### Problem statement
Convert the material, beginning at the line that contains "Screen dimensions: 387x290" and stopping after the line that contains "Open the 类型", into a two-column CSV with the headers task and answer. Use one row per task, put each field in quotes, and replace any line breaks with spaces.

### Exercise materials
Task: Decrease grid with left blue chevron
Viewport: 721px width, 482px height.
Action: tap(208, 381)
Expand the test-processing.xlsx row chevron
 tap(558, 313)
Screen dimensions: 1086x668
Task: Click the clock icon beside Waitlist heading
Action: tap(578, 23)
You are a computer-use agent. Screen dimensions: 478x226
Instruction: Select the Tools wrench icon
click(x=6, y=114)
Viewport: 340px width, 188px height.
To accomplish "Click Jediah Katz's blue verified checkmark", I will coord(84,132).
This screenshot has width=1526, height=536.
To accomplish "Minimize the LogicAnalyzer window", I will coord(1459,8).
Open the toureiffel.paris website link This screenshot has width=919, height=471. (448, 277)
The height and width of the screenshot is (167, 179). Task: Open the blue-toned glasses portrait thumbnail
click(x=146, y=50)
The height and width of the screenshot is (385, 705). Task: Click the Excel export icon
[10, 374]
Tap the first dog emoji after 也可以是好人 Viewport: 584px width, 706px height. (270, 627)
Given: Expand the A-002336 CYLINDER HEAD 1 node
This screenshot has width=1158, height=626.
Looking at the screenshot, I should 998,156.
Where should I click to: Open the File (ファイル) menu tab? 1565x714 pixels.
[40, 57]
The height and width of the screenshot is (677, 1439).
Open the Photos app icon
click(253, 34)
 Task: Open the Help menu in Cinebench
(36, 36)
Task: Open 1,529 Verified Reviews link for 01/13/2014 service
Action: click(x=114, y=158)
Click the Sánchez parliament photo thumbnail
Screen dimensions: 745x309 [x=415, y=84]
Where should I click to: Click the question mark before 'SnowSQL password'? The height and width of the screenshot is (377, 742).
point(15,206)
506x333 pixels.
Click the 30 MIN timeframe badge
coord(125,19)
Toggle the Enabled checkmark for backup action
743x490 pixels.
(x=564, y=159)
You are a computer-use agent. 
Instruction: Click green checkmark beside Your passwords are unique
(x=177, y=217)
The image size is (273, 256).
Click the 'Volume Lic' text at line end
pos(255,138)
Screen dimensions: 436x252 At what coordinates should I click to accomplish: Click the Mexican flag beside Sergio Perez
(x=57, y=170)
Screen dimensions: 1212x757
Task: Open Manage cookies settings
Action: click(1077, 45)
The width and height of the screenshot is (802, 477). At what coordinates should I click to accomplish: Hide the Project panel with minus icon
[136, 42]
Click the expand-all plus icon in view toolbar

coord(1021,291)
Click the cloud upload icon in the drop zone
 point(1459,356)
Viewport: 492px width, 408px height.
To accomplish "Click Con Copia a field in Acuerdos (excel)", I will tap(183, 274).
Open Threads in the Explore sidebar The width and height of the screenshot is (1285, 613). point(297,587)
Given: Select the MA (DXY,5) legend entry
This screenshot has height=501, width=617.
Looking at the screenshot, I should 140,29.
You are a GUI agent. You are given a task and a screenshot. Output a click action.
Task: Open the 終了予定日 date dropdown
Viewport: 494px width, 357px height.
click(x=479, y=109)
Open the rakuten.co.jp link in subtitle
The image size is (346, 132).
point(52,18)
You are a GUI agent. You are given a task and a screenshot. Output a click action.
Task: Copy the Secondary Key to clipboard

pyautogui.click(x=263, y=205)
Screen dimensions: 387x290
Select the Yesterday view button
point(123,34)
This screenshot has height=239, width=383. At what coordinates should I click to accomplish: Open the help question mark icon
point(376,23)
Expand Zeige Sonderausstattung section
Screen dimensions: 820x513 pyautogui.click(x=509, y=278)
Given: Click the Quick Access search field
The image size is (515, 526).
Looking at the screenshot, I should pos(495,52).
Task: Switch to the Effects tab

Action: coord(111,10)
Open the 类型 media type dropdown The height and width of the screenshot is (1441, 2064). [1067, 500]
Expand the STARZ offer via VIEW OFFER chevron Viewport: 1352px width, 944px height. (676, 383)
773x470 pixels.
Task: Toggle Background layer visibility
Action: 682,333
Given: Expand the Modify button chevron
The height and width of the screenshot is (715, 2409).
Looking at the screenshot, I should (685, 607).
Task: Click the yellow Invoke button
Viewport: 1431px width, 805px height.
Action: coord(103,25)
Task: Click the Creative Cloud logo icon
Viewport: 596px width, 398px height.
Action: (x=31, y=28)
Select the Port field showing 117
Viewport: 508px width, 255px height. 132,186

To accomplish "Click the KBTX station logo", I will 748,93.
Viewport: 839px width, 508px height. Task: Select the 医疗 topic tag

### The solution
task,answer
"Screen dimensions: 387x290 Select the Yesterday view button","point(123,34)"
"This screenshot has height=239, width=383. At what coordinates should I click to accomplish: Open the help question mark icon","point(376,23)"
"Expand Zeige Sonderausstattung section","Screen dimensions: 820x513 pyautogui.click(x=509, y=278)"
"Given: Click the Quick Access search field The image size is (515, 526).","Looking at the screenshot, I should pos(495,52)."
"Task: Switch to the Effects tab","Action: coord(111,10)"
"Open the 类型 media type dropdown The height and width of the screenshot is (1441, 2064).","[1067, 500]"